— Your objective —
What is needed here is an exact repetition of the records below, beginning at the line that has "[Pinterest] (93, 1219)" and stopping after the line that has "[Visit FutureOnline.com] (73, 447)".

━━━━

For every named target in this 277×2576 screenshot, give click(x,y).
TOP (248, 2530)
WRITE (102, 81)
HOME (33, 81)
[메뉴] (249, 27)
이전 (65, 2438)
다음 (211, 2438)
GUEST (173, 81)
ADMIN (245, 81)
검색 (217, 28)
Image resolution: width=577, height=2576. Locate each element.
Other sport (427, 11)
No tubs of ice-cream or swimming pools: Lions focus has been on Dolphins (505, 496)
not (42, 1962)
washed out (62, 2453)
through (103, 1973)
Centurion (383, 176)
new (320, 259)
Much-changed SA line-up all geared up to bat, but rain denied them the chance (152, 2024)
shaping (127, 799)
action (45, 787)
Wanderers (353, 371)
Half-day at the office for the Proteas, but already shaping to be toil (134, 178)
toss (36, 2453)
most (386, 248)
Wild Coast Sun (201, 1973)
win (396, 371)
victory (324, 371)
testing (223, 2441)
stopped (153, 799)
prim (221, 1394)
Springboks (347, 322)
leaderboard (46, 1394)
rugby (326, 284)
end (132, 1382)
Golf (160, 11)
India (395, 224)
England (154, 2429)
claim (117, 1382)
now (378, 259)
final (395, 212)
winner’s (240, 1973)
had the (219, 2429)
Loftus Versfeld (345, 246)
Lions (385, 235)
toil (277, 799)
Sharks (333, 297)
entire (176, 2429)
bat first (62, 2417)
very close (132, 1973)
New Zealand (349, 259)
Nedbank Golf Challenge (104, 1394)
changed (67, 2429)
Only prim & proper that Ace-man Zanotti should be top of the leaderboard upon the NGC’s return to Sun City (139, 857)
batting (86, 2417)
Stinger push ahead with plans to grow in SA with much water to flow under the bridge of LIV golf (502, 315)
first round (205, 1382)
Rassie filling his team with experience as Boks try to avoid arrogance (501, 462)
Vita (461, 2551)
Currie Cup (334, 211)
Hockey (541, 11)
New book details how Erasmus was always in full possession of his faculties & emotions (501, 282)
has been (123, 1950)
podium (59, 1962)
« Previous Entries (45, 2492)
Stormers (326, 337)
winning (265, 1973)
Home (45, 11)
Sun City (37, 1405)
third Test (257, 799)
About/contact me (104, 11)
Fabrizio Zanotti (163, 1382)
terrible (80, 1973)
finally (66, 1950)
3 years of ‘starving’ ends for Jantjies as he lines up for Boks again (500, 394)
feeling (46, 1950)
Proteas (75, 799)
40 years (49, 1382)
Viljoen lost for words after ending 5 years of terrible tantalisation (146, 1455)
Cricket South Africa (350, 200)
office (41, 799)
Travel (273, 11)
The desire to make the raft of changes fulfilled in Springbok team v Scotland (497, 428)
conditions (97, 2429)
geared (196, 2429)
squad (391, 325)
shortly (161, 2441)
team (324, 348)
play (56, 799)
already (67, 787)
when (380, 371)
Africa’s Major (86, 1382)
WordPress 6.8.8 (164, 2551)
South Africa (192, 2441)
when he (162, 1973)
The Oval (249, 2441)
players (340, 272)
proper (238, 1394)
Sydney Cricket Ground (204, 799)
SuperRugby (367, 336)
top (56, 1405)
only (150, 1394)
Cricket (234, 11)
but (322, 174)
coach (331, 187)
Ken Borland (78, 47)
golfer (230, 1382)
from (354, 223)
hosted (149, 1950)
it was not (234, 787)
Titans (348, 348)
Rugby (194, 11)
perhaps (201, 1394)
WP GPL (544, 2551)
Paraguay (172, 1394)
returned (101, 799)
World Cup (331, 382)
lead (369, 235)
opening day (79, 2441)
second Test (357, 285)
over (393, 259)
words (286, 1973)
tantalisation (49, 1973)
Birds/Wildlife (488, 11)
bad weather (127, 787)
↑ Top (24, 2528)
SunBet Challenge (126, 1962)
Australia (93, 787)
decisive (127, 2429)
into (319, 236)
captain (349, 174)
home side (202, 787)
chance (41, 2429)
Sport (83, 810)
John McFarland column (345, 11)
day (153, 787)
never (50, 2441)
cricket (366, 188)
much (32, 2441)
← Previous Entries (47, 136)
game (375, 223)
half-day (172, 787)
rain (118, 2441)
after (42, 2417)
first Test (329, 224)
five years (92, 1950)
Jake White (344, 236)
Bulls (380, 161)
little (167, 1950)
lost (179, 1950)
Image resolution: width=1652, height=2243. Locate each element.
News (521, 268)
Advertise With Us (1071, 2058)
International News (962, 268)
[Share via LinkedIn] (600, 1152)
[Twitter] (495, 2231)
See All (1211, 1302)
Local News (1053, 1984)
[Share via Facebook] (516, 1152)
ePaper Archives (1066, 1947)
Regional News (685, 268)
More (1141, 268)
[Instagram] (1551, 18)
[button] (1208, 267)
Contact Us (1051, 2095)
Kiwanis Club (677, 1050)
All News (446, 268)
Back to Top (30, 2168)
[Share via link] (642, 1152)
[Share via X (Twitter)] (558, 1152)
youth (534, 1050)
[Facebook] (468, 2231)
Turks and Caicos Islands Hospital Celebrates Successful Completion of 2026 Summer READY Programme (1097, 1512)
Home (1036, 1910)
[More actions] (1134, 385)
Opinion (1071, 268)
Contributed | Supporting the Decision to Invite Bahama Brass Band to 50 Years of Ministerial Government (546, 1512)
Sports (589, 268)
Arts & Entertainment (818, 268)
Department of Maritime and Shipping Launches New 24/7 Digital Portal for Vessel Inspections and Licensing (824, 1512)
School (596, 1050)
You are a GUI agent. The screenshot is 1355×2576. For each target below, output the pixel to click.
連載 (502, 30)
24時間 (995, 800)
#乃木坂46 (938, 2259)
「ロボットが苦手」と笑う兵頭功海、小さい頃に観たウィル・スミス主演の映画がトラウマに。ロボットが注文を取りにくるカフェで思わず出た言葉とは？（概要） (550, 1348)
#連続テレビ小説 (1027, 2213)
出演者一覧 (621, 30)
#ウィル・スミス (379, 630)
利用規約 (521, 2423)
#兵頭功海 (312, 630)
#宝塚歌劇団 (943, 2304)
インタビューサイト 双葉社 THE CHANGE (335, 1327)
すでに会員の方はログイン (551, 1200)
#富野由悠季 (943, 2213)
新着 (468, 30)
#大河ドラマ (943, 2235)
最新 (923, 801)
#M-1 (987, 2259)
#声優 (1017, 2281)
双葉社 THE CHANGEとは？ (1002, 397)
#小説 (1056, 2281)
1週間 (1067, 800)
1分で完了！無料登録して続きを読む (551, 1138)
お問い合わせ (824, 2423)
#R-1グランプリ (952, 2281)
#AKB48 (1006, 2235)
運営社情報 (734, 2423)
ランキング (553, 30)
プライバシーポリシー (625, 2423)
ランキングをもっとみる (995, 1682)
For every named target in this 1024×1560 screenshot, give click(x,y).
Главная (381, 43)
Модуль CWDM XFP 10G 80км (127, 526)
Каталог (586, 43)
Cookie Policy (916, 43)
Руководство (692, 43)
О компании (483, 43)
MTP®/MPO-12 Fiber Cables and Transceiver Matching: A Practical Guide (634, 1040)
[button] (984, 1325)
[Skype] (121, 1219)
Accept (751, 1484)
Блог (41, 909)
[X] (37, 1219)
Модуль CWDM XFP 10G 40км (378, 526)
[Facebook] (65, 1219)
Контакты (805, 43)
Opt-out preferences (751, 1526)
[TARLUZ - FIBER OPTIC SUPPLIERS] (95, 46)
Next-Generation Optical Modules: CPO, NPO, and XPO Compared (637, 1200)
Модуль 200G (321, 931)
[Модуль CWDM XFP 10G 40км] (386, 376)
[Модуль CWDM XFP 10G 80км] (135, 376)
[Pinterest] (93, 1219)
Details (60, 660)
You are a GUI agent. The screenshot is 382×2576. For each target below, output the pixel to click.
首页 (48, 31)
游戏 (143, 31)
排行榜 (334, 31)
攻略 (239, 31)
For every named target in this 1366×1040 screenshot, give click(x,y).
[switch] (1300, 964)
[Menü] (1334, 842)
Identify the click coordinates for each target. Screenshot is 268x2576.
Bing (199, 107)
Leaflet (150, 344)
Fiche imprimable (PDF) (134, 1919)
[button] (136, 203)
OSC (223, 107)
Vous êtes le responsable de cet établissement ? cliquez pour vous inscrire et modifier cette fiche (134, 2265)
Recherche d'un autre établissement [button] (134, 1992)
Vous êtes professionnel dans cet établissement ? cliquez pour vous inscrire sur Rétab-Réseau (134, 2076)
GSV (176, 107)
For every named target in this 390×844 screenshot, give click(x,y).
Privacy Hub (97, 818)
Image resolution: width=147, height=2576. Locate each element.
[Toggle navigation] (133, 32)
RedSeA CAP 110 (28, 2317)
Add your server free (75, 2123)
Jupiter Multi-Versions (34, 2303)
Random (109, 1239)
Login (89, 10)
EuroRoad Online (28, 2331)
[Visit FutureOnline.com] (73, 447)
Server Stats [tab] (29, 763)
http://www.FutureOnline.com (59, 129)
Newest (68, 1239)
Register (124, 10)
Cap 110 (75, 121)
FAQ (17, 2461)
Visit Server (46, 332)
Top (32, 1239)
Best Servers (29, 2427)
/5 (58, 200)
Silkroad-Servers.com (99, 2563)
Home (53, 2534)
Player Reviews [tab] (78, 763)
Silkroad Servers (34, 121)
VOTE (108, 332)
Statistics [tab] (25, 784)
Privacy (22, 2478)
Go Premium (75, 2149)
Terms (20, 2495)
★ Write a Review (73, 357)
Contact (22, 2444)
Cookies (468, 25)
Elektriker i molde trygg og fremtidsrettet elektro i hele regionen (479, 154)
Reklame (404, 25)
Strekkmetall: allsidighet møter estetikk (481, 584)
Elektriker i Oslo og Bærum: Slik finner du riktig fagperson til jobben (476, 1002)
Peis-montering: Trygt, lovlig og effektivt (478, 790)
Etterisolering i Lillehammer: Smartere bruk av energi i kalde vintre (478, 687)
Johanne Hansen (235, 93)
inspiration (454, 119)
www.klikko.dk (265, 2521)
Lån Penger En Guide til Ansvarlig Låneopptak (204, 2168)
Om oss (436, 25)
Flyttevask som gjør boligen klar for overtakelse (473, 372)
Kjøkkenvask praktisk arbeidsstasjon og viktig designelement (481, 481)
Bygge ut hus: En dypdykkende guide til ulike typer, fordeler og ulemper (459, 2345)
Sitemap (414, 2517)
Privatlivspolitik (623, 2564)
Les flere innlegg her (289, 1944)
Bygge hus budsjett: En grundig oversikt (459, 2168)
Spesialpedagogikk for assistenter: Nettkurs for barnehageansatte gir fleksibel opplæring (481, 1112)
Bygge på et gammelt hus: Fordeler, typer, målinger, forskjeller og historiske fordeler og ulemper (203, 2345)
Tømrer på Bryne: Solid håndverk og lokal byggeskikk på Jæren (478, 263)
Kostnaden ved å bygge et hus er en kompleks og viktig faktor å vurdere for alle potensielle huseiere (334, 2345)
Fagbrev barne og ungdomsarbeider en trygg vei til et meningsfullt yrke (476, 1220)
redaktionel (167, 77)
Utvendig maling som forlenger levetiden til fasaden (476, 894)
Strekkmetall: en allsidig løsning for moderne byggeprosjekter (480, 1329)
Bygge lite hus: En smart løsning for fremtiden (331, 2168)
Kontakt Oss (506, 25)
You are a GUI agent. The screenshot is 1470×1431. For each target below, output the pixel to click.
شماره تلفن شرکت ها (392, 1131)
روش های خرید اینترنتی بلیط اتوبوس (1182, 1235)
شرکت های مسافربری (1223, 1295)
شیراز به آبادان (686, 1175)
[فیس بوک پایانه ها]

━━━━

— Answer space —
[Pinterest] (93, 1219)
Details (60, 660)
You are a GUI agent. The screenshot is 382×2576. For each target below, output the pixel to click.
首页 (48, 31)
游戏 (143, 31)
排行榜 (334, 31)
攻略 (239, 31)
For every named target in this 1366×1040 screenshot, give click(x,y).
[switch] (1300, 964)
[Menü] (1334, 842)
Identify the click coordinates for each target. Screenshot is 268x2576.
Bing (199, 107)
Leaflet (150, 344)
Fiche imprimable (PDF) (134, 1919)
[button] (136, 203)
OSC (223, 107)
Vous êtes le responsable de cet établissement ? cliquez pour vous inscrire et modifier cette fiche (134, 2265)
Recherche d'un autre établissement [button] (134, 1992)
Vous êtes professionnel dans cet établissement ? cliquez pour vous inscrire sur Rétab-Réseau (134, 2076)
GSV (176, 107)
For every named target in this 390×844 screenshot, give click(x,y).
Privacy Hub (97, 818)
Image resolution: width=147, height=2576. Locate each element.
[Toggle navigation] (133, 32)
RedSeA CAP 110 (28, 2317)
Add your server free (75, 2123)
Jupiter Multi-Versions (34, 2303)
Random (109, 1239)
Login (89, 10)
EuroRoad Online (28, 2331)
[Visit FutureOnline.com] (73, 447)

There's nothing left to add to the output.